Find the line containing "WhatsApp (18, 1949)" in the listing below. Repeat it exactly, along with each following line up to and including the one containing "Fußball-Bundesligatabelle (34, 1913)".

::::

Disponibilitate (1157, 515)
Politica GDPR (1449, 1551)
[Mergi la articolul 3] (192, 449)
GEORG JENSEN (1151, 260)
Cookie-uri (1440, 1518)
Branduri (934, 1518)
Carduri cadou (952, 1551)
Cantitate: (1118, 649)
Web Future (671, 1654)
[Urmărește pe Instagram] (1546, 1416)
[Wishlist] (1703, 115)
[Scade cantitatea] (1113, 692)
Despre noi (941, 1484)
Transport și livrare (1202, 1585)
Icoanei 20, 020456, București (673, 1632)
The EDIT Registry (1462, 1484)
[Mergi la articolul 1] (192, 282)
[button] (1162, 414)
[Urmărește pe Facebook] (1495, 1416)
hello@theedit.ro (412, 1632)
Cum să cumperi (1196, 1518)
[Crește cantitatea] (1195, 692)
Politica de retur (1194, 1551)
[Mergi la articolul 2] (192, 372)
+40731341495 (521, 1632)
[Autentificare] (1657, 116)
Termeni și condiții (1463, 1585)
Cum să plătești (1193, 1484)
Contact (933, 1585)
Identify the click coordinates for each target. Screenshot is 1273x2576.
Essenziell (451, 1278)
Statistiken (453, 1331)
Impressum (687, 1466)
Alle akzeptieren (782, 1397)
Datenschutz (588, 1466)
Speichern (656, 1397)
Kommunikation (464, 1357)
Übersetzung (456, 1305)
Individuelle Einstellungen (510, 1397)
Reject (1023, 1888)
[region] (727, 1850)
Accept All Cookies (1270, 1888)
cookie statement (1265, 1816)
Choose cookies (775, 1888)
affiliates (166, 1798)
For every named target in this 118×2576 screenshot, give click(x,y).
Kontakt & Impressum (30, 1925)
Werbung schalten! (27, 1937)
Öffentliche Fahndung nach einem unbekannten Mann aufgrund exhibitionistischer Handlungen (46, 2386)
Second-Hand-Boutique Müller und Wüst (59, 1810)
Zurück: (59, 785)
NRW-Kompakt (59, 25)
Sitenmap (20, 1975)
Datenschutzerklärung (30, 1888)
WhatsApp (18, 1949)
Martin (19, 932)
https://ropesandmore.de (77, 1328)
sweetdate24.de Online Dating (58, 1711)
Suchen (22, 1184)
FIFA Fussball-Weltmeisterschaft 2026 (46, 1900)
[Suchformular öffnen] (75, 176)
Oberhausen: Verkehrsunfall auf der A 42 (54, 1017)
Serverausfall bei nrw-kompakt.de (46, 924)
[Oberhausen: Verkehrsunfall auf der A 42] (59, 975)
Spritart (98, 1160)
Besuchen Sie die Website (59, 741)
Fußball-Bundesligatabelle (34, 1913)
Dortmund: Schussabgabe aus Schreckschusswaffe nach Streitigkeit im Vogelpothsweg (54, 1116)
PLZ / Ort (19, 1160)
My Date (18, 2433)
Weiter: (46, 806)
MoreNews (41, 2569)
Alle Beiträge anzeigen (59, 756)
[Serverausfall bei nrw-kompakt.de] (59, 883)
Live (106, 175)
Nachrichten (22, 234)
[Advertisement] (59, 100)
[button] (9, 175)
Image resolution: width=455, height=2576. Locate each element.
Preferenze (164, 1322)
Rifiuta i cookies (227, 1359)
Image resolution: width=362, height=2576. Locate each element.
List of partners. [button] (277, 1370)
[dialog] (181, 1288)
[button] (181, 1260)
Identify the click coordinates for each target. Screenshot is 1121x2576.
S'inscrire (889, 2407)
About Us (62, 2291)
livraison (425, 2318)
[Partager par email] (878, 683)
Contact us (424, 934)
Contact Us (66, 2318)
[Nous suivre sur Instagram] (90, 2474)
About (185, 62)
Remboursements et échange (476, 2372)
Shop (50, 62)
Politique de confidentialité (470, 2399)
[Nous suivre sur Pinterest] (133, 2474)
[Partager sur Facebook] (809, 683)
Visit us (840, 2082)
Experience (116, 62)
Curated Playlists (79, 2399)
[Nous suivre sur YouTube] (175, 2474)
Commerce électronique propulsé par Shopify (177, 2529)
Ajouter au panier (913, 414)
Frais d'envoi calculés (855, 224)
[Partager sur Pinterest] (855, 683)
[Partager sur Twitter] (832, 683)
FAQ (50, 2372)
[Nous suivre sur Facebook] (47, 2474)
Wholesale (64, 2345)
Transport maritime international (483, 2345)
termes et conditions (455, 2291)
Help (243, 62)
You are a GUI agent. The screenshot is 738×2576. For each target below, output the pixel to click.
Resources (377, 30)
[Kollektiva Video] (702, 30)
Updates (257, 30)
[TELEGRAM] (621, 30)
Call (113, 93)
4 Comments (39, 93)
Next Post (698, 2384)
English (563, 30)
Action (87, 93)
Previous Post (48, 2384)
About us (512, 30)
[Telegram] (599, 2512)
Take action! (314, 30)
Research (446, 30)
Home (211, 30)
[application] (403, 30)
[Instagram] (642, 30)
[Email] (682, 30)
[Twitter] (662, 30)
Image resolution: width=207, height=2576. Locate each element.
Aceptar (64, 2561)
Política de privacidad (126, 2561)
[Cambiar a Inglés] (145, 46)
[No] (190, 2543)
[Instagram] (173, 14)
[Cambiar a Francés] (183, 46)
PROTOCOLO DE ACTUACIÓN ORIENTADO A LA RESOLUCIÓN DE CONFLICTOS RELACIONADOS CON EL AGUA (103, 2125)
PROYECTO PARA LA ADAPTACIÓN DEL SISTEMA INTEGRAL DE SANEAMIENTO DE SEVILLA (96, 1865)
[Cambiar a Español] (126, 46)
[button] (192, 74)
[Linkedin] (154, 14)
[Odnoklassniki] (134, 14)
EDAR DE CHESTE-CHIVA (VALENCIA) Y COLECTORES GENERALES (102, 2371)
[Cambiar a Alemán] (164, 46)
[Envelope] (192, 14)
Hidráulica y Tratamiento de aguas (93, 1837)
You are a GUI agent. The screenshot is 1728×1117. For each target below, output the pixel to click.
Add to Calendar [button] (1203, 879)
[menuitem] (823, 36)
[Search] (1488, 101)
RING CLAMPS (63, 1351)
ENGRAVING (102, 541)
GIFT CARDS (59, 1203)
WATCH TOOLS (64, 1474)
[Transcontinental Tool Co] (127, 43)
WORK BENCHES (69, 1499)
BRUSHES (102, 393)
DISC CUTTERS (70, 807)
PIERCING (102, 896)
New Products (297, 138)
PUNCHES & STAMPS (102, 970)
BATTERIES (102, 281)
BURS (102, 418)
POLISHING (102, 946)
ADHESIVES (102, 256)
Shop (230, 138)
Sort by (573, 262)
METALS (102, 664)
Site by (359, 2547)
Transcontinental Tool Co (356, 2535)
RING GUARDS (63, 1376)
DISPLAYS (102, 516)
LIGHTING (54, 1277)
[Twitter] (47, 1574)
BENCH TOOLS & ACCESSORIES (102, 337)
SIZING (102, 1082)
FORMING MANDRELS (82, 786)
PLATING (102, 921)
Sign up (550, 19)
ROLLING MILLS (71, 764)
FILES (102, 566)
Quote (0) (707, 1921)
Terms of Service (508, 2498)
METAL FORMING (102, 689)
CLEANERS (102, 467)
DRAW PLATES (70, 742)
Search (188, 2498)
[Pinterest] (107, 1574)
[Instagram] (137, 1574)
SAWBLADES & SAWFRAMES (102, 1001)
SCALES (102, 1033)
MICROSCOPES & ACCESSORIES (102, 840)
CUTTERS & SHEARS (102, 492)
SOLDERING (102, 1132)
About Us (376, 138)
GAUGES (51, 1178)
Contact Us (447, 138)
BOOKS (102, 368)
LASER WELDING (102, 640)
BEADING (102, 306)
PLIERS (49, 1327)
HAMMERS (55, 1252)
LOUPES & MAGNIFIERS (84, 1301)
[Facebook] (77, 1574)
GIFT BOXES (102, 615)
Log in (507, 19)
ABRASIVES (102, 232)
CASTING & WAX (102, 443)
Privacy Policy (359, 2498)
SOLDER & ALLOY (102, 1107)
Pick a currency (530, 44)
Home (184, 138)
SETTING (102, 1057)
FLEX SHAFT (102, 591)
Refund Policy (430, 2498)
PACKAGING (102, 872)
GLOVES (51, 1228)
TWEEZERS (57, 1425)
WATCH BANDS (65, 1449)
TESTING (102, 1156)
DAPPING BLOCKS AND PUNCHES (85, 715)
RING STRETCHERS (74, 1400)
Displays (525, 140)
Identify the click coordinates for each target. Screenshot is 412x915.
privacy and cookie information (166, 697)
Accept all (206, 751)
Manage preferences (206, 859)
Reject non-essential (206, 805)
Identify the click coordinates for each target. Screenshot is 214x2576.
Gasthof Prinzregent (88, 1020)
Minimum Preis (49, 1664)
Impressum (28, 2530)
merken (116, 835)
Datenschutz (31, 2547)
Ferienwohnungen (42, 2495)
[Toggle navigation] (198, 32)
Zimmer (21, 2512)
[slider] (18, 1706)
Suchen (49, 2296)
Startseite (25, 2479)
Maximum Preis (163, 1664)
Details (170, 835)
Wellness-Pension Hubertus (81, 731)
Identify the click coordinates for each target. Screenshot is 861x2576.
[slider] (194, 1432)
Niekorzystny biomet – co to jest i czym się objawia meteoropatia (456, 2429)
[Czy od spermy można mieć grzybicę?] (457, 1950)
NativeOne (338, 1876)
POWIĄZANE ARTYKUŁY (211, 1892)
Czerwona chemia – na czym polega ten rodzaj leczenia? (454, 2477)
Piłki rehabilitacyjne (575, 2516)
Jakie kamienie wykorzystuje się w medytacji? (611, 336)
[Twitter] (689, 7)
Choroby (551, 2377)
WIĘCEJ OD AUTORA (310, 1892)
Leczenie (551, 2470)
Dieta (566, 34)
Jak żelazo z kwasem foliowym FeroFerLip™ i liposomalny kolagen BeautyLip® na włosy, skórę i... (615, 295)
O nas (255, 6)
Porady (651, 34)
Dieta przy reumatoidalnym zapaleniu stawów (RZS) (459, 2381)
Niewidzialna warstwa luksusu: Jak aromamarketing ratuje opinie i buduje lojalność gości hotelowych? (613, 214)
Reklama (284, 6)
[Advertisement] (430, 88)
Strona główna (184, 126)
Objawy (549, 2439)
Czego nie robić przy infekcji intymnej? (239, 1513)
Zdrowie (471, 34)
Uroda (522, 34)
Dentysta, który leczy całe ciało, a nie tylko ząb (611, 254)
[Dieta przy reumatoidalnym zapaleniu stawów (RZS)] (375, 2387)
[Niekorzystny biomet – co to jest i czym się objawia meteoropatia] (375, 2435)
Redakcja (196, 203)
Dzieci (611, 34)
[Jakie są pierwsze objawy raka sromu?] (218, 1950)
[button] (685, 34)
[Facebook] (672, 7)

::::

• **TASK OUTPUT**
WhatsApp (18, 1949)
Martin (19, 932)
https://ropesandmore.de (77, 1328)
sweetdate24.de Online Dating (58, 1711)
Suchen (22, 1184)
FIFA Fussball-Weltmeisterschaft 2026 (46, 1900)
[Suchformular öffnen] (75, 176)
Oberhausen: Verkehrsunfall auf der A 42 (54, 1017)
Serverausfall bei nrw-kompakt.de (46, 924)
[Oberhausen: Verkehrsunfall auf der A 42] (59, 975)
Spritart (98, 1160)
Besuchen Sie die Website (59, 741)
Fußball-Bundesligatabelle (34, 1913)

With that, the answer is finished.